SHORT EXERCISE: Reproduce the records below word for word, leaving out the pictures.

+++++

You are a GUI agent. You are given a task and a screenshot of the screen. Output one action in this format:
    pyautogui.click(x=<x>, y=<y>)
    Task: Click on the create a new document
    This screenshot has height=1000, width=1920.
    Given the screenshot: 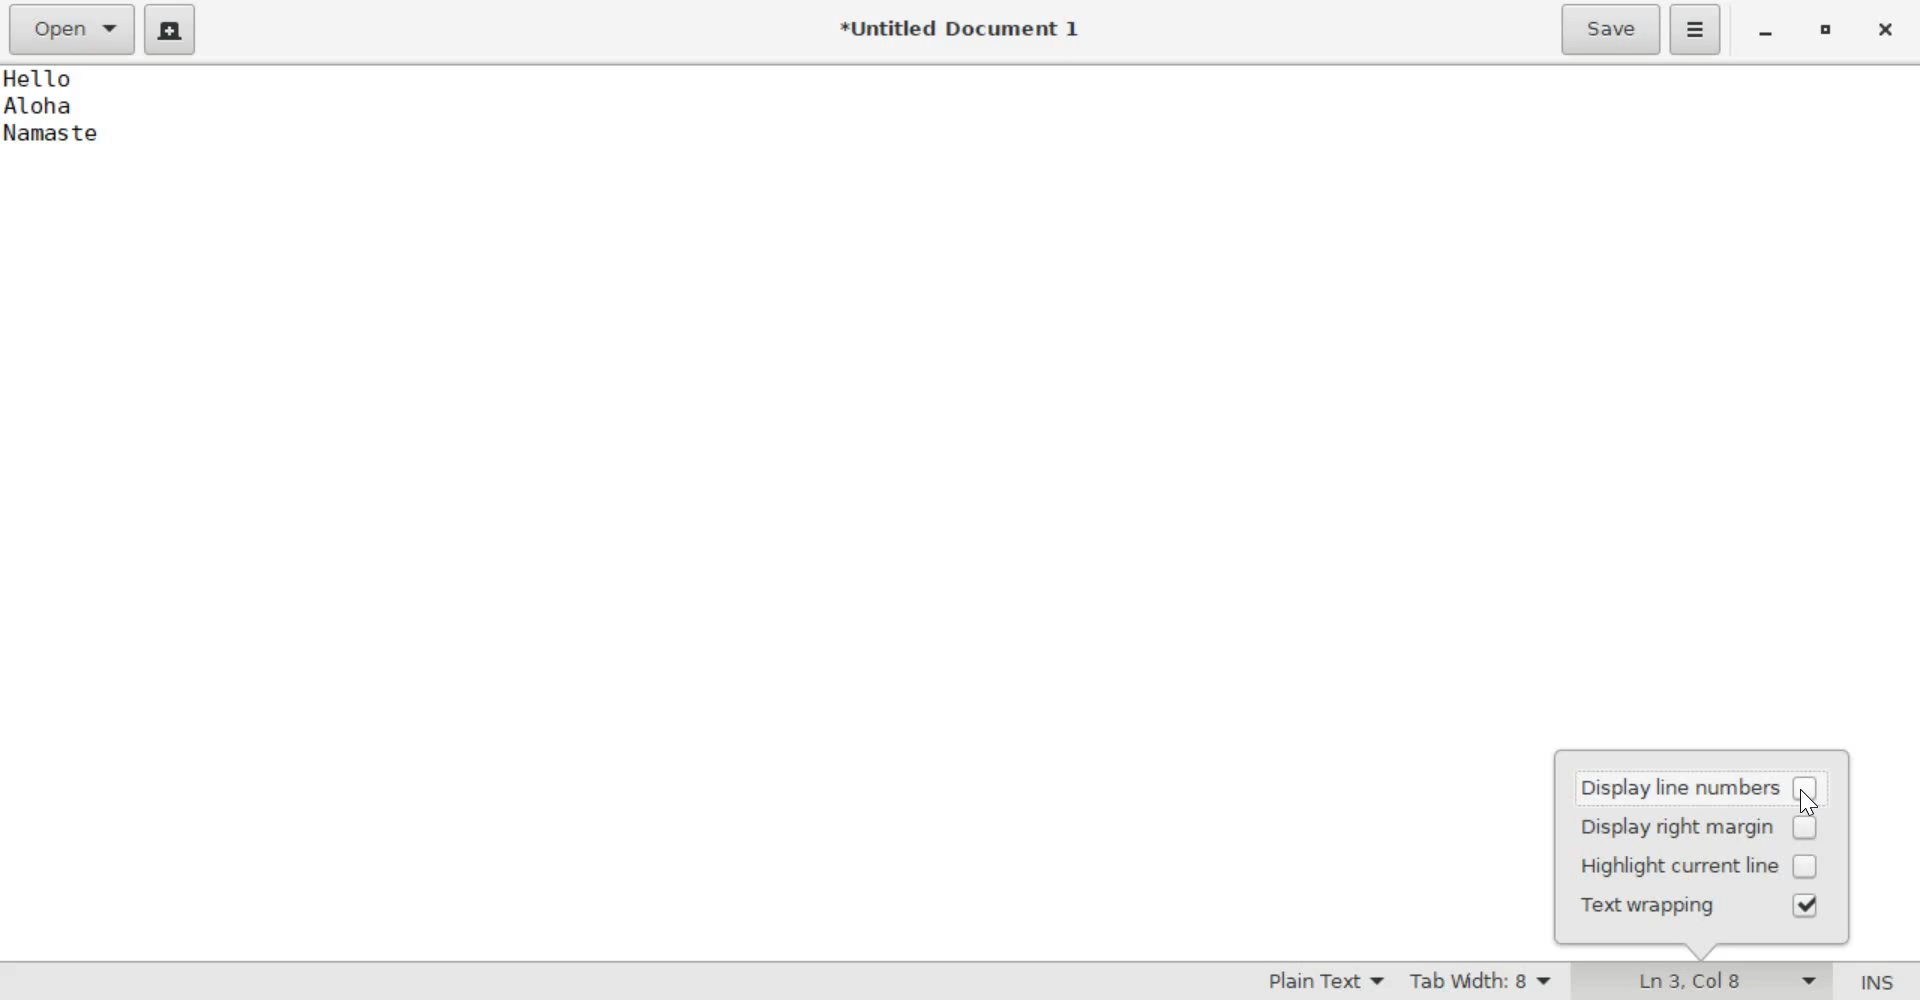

+++++

THE RESPONSE:
You are a GUI agent. You are given a task and a screenshot of the screen. Output one action in this format:
    pyautogui.click(x=<x>, y=<y>)
    Task: Click on the create a new document
    This screenshot has height=1000, width=1920.
    Given the screenshot: 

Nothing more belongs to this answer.